Goal of the exercise:
Copy the lines exactly as they appear, starting with the line that contains "Issue (101, 1251)" and continuing through the line that contains "In order to click on former".

>> Start

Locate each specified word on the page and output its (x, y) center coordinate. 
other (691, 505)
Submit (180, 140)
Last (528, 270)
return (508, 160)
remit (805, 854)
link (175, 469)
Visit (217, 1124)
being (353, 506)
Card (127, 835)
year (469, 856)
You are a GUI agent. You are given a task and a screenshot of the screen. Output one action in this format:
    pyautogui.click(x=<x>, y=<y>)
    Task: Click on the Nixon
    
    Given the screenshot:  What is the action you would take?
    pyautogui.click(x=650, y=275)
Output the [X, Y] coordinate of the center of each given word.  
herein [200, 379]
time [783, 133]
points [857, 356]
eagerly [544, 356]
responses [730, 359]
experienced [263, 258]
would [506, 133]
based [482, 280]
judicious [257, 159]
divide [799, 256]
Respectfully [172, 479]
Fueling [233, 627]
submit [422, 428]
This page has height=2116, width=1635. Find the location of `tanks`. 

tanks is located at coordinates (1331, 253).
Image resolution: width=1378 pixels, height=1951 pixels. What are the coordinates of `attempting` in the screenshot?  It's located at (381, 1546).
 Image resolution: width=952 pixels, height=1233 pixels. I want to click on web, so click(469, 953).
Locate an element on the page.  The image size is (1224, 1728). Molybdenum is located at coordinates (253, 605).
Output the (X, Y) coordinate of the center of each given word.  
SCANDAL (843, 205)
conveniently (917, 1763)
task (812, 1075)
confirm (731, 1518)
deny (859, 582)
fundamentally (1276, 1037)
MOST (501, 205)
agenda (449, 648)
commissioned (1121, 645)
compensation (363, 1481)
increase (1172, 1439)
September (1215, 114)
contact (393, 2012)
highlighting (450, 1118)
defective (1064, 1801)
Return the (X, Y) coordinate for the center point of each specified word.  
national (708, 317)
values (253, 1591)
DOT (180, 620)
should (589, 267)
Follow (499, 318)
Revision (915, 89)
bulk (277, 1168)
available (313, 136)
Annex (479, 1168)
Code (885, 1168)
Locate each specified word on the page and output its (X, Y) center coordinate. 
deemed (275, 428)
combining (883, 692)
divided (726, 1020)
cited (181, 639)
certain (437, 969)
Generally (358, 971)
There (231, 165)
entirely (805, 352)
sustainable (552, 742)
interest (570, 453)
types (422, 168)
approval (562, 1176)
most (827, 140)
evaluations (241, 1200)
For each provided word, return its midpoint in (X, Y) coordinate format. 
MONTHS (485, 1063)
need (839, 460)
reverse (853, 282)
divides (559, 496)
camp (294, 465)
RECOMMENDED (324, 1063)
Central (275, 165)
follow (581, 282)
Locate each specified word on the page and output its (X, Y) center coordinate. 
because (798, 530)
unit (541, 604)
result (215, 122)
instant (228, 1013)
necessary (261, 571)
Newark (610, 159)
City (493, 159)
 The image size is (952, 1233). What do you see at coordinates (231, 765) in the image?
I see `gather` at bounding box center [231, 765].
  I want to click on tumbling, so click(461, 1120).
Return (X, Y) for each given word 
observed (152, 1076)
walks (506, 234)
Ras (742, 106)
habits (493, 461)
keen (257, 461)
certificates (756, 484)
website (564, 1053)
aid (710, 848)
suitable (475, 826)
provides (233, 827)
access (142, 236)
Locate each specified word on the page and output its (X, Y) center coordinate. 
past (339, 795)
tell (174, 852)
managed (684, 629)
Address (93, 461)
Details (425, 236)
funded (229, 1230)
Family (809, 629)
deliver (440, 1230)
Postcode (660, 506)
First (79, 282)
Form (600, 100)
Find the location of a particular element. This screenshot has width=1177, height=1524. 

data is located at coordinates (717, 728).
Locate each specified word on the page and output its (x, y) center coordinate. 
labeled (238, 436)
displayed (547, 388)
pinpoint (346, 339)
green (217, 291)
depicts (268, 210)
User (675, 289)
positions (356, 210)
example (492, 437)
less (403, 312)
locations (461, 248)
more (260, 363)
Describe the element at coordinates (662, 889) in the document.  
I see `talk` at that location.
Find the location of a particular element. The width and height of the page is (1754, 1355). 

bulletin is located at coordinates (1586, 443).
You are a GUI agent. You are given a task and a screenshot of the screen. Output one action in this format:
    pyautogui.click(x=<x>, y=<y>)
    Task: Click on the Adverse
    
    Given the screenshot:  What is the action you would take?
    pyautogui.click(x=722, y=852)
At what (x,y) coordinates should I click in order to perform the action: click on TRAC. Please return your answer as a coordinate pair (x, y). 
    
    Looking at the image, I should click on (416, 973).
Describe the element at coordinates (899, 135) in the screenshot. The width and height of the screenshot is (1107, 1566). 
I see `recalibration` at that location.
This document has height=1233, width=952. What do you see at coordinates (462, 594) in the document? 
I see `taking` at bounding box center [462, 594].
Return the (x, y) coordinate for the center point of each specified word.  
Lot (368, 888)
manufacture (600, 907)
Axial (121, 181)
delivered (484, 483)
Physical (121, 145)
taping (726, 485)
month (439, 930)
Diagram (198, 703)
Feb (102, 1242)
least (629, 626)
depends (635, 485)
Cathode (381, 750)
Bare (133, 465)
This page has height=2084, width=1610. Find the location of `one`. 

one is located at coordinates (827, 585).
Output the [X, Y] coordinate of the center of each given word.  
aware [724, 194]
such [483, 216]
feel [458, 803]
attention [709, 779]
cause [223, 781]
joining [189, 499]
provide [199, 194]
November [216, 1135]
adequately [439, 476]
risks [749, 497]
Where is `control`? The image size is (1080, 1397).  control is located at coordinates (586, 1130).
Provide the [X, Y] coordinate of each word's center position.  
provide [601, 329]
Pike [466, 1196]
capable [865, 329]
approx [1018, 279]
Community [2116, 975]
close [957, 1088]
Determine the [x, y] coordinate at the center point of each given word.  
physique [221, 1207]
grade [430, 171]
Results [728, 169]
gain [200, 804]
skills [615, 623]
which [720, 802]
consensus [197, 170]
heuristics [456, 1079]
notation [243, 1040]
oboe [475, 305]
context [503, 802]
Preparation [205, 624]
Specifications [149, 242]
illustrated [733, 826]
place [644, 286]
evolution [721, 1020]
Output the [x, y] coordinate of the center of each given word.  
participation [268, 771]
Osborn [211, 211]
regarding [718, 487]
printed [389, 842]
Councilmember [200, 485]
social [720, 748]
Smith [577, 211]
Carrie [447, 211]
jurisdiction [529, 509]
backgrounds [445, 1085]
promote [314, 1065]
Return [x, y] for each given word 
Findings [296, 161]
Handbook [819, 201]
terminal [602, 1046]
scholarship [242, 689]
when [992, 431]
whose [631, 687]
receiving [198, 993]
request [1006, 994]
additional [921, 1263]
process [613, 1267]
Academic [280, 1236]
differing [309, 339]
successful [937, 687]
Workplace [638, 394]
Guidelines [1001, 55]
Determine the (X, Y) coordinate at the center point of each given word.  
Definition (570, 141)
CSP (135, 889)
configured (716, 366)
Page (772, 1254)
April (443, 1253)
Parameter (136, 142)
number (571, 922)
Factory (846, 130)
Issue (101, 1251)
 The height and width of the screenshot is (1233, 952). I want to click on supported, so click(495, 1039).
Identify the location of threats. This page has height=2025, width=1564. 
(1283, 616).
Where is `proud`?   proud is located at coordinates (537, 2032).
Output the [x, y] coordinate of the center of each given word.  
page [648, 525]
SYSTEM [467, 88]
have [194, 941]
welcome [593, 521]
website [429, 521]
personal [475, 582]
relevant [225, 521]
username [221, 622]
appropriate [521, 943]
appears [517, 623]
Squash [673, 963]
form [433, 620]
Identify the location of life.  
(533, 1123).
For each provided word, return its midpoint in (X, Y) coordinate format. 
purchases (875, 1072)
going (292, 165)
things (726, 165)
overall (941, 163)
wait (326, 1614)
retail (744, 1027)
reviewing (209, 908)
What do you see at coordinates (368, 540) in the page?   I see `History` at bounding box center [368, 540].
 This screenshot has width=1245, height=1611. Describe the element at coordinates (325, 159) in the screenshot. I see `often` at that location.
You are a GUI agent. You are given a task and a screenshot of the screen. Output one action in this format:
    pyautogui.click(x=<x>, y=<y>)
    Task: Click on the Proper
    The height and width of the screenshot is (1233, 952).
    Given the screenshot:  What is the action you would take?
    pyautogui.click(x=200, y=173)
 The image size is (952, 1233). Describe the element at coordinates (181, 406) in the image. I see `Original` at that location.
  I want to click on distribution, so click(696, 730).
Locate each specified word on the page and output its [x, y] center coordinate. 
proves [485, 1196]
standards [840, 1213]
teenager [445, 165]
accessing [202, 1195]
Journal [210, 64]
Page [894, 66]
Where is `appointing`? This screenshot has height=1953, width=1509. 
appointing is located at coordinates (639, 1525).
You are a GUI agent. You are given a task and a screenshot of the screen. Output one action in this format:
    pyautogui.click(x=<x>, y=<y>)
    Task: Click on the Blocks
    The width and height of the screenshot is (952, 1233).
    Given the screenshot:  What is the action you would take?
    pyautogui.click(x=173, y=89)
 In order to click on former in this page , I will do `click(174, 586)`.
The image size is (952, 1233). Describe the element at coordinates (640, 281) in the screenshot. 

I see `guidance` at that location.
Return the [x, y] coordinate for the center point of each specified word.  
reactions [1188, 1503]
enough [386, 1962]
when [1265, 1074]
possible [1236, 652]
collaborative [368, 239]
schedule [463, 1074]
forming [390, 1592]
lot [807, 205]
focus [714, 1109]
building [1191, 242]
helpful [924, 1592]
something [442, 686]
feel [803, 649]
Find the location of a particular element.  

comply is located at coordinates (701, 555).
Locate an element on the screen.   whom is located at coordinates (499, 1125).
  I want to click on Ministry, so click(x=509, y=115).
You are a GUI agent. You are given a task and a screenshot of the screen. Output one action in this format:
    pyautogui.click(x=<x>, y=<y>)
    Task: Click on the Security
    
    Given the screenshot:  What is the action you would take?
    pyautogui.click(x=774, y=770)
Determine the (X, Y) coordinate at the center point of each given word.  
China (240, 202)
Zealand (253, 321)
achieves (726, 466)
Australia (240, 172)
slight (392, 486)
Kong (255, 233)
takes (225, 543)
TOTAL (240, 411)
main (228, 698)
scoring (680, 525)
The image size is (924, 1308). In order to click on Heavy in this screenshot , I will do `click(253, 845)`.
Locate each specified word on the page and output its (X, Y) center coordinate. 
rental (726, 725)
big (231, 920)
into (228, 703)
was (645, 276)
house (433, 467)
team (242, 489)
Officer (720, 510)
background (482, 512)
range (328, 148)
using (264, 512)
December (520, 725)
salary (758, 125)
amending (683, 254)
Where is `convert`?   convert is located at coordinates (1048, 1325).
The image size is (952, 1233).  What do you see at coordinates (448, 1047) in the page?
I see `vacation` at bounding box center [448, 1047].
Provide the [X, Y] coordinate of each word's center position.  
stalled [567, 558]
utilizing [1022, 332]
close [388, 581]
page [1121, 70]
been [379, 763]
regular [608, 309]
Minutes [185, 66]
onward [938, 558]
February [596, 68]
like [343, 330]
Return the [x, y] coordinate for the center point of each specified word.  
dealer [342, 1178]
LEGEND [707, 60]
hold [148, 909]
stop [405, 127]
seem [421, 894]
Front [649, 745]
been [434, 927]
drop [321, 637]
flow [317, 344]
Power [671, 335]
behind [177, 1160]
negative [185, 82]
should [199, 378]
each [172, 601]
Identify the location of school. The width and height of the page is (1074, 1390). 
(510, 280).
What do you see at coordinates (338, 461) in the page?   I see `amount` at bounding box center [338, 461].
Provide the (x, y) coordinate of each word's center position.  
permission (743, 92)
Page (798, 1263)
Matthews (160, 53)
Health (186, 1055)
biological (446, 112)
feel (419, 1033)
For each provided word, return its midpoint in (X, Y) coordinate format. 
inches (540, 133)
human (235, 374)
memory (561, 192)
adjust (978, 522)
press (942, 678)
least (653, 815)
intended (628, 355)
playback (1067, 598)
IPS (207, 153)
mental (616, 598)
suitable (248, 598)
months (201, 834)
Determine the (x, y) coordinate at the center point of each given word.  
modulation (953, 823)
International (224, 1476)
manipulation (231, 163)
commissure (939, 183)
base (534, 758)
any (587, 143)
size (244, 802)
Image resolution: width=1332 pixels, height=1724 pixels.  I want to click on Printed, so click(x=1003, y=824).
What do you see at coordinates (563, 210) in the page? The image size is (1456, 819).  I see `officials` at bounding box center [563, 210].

>> End

Correct response:
Issue (101, 1251)
 The height and width of the screenshot is (1233, 952). I want to click on supported, so click(495, 1039).
Identify the location of threats. This page has height=2025, width=1564. 
(1283, 616).
Where is `proud`?   proud is located at coordinates (537, 2032).
Output the [x, y] coordinate of the center of each given word.  
page [648, 525]
SYSTEM [467, 88]
have [194, 941]
welcome [593, 521]
website [429, 521]
personal [475, 582]
relevant [225, 521]
username [221, 622]
appropriate [521, 943]
appears [517, 623]
Squash [673, 963]
form [433, 620]
Identify the location of life.  
(533, 1123).
For each provided word, return its midpoint in (X, Y) coordinate format. 
purchases (875, 1072)
going (292, 165)
things (726, 165)
overall (941, 163)
wait (326, 1614)
retail (744, 1027)
reviewing (209, 908)
What do you see at coordinates (368, 540) in the page?   I see `History` at bounding box center [368, 540].
 This screenshot has width=1245, height=1611. Describe the element at coordinates (325, 159) in the screenshot. I see `often` at that location.
You are a GUI agent. You are given a task and a screenshot of the screen. Output one action in this format:
    pyautogui.click(x=<x>, y=<y>)
    Task: Click on the Proper
    The height and width of the screenshot is (1233, 952).
    Given the screenshot:  What is the action you would take?
    pyautogui.click(x=200, y=173)
 The image size is (952, 1233). Describe the element at coordinates (181, 406) in the image. I see `Original` at that location.
  I want to click on distribution, so click(696, 730).
Locate each specified word on the page and output its [x, y] center coordinate. 
proves [485, 1196]
standards [840, 1213]
teenager [445, 165]
accessing [202, 1195]
Journal [210, 64]
Page [894, 66]
Where is `appointing`? This screenshot has height=1953, width=1509. 
appointing is located at coordinates (639, 1525).
You are a GUI agent. You are given a task and a screenshot of the screen. Output one action in this format:
    pyautogui.click(x=<x>, y=<y>)
    Task: Click on the Blocks
    The width and height of the screenshot is (952, 1233).
    Given the screenshot:  What is the action you would take?
    pyautogui.click(x=173, y=89)
 In order to click on former in this page , I will do `click(174, 586)`.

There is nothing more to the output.